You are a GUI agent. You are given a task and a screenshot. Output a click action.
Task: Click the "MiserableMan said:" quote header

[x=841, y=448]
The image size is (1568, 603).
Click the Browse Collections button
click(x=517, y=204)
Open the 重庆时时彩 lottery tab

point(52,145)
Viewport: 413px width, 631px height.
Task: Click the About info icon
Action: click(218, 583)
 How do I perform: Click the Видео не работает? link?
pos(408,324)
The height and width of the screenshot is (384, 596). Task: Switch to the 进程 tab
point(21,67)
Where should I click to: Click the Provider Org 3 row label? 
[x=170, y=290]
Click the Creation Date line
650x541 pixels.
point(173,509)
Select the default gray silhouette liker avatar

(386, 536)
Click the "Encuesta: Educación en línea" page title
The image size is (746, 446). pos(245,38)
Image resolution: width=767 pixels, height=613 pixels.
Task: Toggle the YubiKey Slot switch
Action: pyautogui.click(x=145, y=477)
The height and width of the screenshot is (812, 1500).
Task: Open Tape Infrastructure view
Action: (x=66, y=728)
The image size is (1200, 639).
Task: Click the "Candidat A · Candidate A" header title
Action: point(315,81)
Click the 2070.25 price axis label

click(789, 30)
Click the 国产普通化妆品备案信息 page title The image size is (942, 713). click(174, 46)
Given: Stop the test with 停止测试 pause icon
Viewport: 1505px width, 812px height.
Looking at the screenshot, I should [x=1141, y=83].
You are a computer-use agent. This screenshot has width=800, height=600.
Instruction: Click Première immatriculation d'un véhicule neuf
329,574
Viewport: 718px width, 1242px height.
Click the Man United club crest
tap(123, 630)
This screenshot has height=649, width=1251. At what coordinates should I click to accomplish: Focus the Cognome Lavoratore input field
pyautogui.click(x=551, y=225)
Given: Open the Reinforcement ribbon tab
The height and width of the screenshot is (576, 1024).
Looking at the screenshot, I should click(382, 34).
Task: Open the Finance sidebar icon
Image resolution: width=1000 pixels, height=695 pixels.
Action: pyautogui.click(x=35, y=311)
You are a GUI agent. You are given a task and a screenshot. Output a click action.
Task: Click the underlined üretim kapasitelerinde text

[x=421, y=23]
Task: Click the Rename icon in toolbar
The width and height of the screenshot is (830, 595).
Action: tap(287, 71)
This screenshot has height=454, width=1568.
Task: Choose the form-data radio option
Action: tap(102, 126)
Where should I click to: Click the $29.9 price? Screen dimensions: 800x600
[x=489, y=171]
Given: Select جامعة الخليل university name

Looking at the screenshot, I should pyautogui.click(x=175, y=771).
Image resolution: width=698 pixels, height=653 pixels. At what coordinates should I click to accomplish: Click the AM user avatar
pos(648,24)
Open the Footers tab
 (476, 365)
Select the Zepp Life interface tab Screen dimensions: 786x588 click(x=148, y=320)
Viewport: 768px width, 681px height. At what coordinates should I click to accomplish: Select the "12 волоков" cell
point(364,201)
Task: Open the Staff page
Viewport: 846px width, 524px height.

> [WORK ITEM]
Copy the data exactly. Leave nothing out.

> [EXERCISE RESULT]
You are a GUI agent. You are given a task and a screenshot. Output a click action.
Task: Click the "MiserableMan said:" quote header

[x=841, y=448]
The image size is (1568, 603).
Click the Browse Collections button
click(x=517, y=204)
Open the 重庆时时彩 lottery tab

point(52,145)
Viewport: 413px width, 631px height.
Task: Click the About info icon
Action: click(218, 583)
 How do I perform: Click the Видео не работает? link?
pos(408,324)
The height and width of the screenshot is (384, 596). Task: Switch to the 进程 tab
point(21,67)
Where should I click to: Click the Provider Org 3 row label? 
[x=170, y=290]
Click the Creation Date line
650x541 pixels.
point(173,509)
Select the default gray silhouette liker avatar

(386, 536)
Click the "Encuesta: Educación en línea" page title
The image size is (746, 446). pos(245,38)
Image resolution: width=767 pixels, height=613 pixels.
Task: Toggle the YubiKey Slot switch
Action: pyautogui.click(x=145, y=477)
The height and width of the screenshot is (812, 1500).
Task: Open Tape Infrastructure view
Action: (x=66, y=728)
The image size is (1200, 639).
Task: Click the "Candidat A · Candidate A" header title
Action: point(315,81)
Click the 2070.25 price axis label

click(789, 30)
Click the 国产普通化妆品备案信息 page title The image size is (942, 713). click(174, 46)
Given: Stop the test with 停止测试 pause icon
Viewport: 1505px width, 812px height.
Looking at the screenshot, I should [x=1141, y=83].
You are a computer-use agent. This screenshot has width=800, height=600.
Instruction: Click Première immatriculation d'un véhicule neuf
329,574
Viewport: 718px width, 1242px height.
Click the Man United club crest
tap(123, 630)
This screenshot has height=649, width=1251. At what coordinates should I click to accomplish: Focus the Cognome Lavoratore input field
pyautogui.click(x=551, y=225)
Given: Open the Reinforcement ribbon tab
The height and width of the screenshot is (576, 1024).
Looking at the screenshot, I should click(382, 34).
Task: Open the Finance sidebar icon
Image resolution: width=1000 pixels, height=695 pixels.
Action: pyautogui.click(x=35, y=311)
You are a GUI agent. You are given a task and a screenshot. Output a click action.
Task: Click the underlined üretim kapasitelerinde text

[x=421, y=23]
Task: Click the Rename icon in toolbar
The width and height of the screenshot is (830, 595).
Action: tap(287, 71)
This screenshot has height=454, width=1568.
Task: Choose the form-data radio option
Action: tap(102, 126)
Where should I click to: Click the $29.9 price? Screen dimensions: 800x600
[x=489, y=171]
Given: Select جامعة الخليل university name

Looking at the screenshot, I should pyautogui.click(x=175, y=771).
Image resolution: width=698 pixels, height=653 pixels. At what coordinates should I click to accomplish: Click the AM user avatar
pos(648,24)
Open the Footers tab
 (476, 365)
Select the Zepp Life interface tab Screen dimensions: 786x588 click(x=148, y=320)
Viewport: 768px width, 681px height. At what coordinates should I click to accomplish: Select the "12 волоков" cell
point(364,201)
Task: Open the Staff page
Viewport: 846px width, 524px height.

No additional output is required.